Autrement dit, c'est l'innovation technologique qui permet d'avoir une croissance—à la fois économique et de population—écologiquement responsable. C'est limite une tautologie : le mot “technologie” veut dire “faire plus avec moins.” Après le pétrole il y aura (sans doute) le nucléaire et (moins probable) le solaire et l'éolien. Chaque nouvelle ère technologique a permis d'extraire plus d'énergie de quantités plus réduites de ressources ; autrement dit, de faire plus avec moins ; autrement dit, de croître la population et l'économie sans (pour l'instant) épuiser les ressources de la planète.

Et d'où vient cette innovation techologique ?
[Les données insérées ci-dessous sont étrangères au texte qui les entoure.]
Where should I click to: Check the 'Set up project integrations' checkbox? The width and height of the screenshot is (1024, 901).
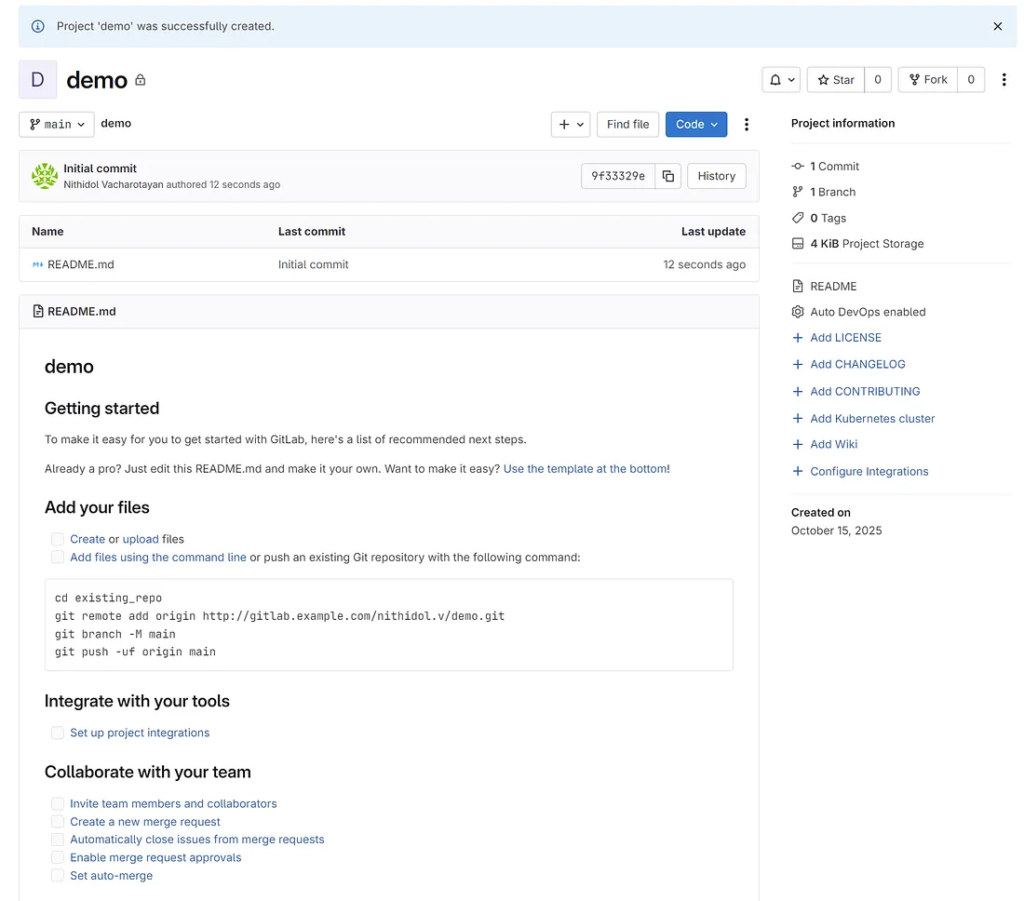tap(58, 733)
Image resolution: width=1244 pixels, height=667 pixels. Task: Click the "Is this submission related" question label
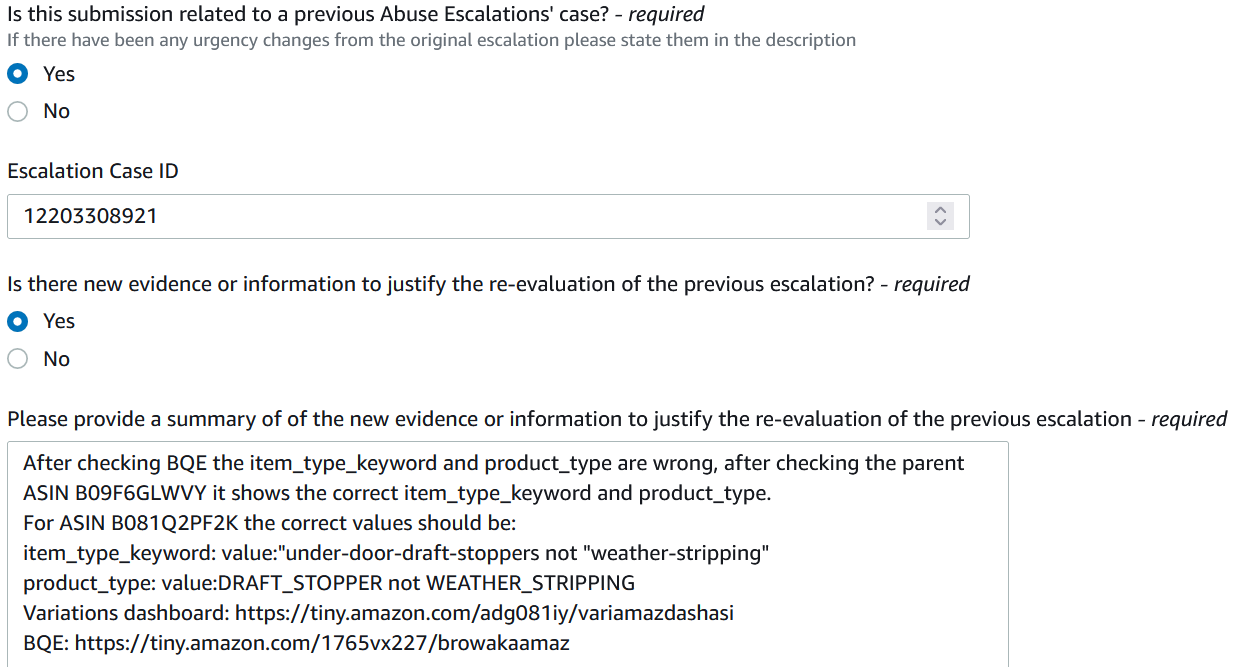(356, 14)
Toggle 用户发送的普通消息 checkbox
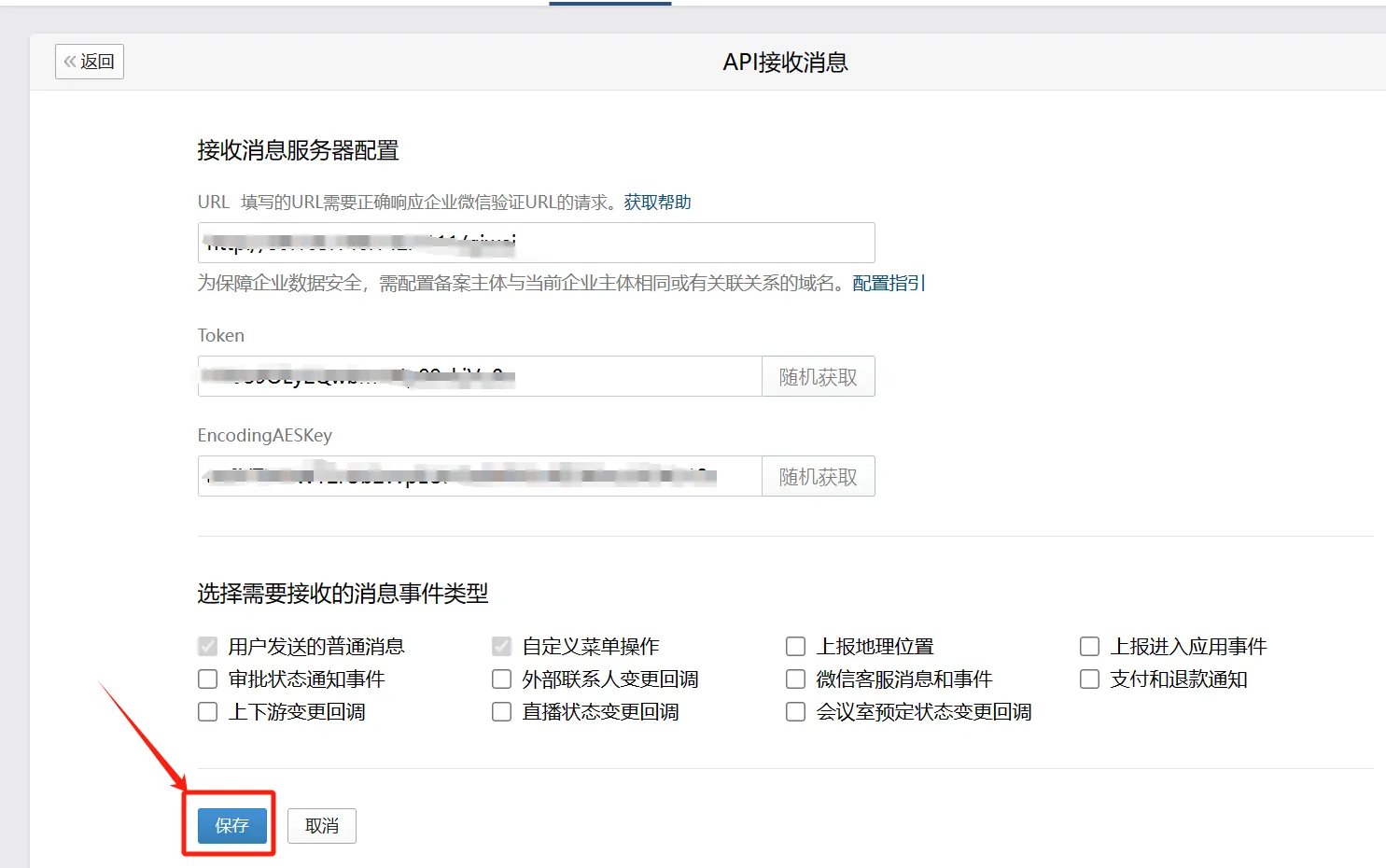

Hé bien, des gens. C'est nous qui la créons, cette innovation technologique. Les scientifiques, qui découvrent les idées. Les entrepreneurs, qui les transforment en produits utilisables. Les financiers, qui permettent à ces produits d'être déployés dans toute la société. Et les consommateurs, dont les choix et les envies dirigent les marchés. Et les familles, tout simplement, qui donnent naissance aux scientifiques, aux entrepreneurs, aux financiers, aux consommateurs.

Être humain, c'est être créatif. Chacun, à notre niveau, nous aimons être un artiste, nous aimons créer. C'est cette créativité qui fait la richesse - dans tous les sens du terme- d'être humain, et c'est aussi cette créativité qui permet l'innovation qui permet une vraie croissance responsable.